Après avoir entendu le premier discours de Job, ses trois amis prennent successivement la parole. Le premier insiste sur la valeur de l’expérience, le deuxième s’appuie sur la tradition, le discours du troisième respire le légalisme. À eux trois, ils insinuent clairement que Job est l’objet d’une punition qu’il a sûrement méritée. Leurs discours ont une belle apparence, mais sont inadaptés au cas de Job, et ne font qu’accentuer sa douleur jusqu’au désespoir. Job rappelle sa conduite réellement juste et pieuse. Poussé à bout, il déclare amèrement que Dieu le frappe injustement.

Un quatrième personnage entre alors en scène. Son message différent revendique la souveraineté du Dieu très-haut, et sa sagesse, bien au-dessus des pensées humaines (Job 32 à 37). Il fait comprendre à Job que c’est une folie de remettre en question ce que Dieu fait, et de chercher à se justifier au lieu de reconnaître que Dieu n’a de comptes à rendre à personne.
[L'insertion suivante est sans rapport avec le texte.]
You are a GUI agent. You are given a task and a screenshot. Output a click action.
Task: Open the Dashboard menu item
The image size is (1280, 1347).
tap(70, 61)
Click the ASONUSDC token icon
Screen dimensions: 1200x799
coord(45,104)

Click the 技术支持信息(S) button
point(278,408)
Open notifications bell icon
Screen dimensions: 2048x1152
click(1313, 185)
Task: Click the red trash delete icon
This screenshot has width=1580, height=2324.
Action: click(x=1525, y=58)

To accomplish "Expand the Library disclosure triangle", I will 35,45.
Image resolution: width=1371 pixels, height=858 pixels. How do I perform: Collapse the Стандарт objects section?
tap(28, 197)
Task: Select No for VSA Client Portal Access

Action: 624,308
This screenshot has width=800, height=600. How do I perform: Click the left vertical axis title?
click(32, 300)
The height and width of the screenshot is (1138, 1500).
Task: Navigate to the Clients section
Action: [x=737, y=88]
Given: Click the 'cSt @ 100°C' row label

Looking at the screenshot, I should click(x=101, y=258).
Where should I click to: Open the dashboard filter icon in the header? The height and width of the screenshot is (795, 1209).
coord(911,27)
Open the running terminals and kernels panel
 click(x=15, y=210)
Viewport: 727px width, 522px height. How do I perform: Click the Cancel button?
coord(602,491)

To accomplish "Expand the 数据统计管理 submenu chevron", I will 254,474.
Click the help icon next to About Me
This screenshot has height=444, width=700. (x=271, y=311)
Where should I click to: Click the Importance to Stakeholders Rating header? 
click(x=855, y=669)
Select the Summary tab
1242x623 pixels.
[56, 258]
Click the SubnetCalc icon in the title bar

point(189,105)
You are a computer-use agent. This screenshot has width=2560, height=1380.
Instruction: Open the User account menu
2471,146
Enfin, Dieu lui-même parle à son serviteur (Job 38 à 41). Il ne lui présente pas d’explication pour ses épreuves, mais se révèle à lui comme le Dieu tout-puissant, le Créateur, merveilleux dans la grandeur de ses œuvres et de ses pensées, ce qui devrait faire taire toute contestation dans les cœurs.

Job écoute, il comprend, il adore. Il prononce enfin son dernier discours, fruit précieux et aboutissement de cette douloureuse épreuve (verset du jour). Job reconnaît son néant et sa folie, il s’incline devant la souveraineté de son Créateur. Et, l’épreuve ayant produit son résultat, Dieu le délivre et le bénit richement.